Task to complete
Everything in the data below is left aside except the lines from the one containing "Leggings (19, 861)" through the one containing "C Scheme, Jaipur (91, 2292)"; repeat those exactly.

Working data

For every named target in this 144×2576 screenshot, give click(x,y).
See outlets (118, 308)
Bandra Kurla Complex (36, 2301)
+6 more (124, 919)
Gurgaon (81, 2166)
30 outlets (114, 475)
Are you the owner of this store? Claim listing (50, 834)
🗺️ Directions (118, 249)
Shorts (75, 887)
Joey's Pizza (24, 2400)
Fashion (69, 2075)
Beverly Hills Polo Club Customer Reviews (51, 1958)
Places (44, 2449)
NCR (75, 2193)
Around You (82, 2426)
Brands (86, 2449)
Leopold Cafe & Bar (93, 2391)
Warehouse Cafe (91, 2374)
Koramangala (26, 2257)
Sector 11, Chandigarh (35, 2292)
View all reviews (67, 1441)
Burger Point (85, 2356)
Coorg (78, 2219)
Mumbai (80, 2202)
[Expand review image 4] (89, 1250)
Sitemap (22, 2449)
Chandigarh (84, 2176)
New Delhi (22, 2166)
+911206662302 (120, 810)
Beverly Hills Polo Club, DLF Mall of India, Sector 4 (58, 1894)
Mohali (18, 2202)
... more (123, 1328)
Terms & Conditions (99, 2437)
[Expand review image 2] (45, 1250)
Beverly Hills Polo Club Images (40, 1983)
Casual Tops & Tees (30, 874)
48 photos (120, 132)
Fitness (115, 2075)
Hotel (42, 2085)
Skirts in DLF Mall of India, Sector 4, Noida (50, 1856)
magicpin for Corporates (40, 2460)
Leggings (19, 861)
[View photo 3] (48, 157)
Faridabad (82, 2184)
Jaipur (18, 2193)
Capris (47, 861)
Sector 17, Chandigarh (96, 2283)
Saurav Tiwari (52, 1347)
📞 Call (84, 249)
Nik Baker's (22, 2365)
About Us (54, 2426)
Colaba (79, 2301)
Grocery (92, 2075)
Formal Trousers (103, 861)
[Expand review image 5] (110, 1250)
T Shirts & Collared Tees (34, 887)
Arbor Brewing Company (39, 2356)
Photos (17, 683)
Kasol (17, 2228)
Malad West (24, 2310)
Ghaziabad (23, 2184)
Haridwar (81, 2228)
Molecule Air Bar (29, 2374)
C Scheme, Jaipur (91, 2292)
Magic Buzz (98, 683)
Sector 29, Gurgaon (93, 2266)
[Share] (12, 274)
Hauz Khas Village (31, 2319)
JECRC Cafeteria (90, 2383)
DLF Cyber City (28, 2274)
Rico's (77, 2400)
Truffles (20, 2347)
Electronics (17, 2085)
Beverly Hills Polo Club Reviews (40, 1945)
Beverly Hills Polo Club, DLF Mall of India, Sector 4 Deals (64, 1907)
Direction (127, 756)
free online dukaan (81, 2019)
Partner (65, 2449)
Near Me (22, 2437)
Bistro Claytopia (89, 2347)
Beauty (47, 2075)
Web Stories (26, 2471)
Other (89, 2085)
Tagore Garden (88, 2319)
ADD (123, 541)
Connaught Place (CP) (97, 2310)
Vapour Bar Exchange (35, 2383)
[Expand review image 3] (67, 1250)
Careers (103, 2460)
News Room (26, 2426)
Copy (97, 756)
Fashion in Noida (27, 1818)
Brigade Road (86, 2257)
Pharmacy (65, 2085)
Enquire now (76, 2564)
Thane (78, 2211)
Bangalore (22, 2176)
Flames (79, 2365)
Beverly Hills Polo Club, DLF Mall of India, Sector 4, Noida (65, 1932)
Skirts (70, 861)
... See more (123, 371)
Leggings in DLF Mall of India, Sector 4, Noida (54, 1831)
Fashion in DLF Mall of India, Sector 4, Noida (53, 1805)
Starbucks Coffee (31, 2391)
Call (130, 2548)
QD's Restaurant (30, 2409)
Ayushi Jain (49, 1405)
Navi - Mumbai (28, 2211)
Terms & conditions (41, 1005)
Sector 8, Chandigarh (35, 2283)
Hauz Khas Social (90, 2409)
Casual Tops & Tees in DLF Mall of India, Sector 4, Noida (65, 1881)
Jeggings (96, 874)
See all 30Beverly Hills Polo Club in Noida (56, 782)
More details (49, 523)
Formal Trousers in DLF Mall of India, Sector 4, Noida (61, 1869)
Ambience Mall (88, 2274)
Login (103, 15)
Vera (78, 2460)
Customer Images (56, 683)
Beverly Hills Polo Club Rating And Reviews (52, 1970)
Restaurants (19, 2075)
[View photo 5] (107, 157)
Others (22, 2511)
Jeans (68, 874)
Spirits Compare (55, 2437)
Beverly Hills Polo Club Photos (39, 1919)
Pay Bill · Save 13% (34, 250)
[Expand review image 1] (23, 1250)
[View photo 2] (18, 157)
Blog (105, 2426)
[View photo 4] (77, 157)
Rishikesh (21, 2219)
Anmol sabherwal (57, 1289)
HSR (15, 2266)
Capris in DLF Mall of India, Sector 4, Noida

Your solution
Leggings (19, 861)
[View photo 3] (48, 157)
Faridabad (82, 2184)
Jaipur (18, 2193)
Capris (47, 861)
Sector 17, Chandigarh (96, 2283)
Saurav Tiwari (52, 1347)
📞 Call (84, 249)
Nik Baker's (22, 2365)
About Us (54, 2426)
Colaba (79, 2301)
Grocery (92, 2075)
Formal Trousers (103, 861)
[Expand review image 5] (110, 1250)
T Shirts & Collared Tees (34, 887)
Arbor Brewing Company (39, 2356)
Photos (17, 683)
Kasol (17, 2228)
Malad West (24, 2310)
Ghaziabad (23, 2184)
Haridwar (81, 2228)
Molecule Air Bar (29, 2374)
C Scheme, Jaipur (91, 2292)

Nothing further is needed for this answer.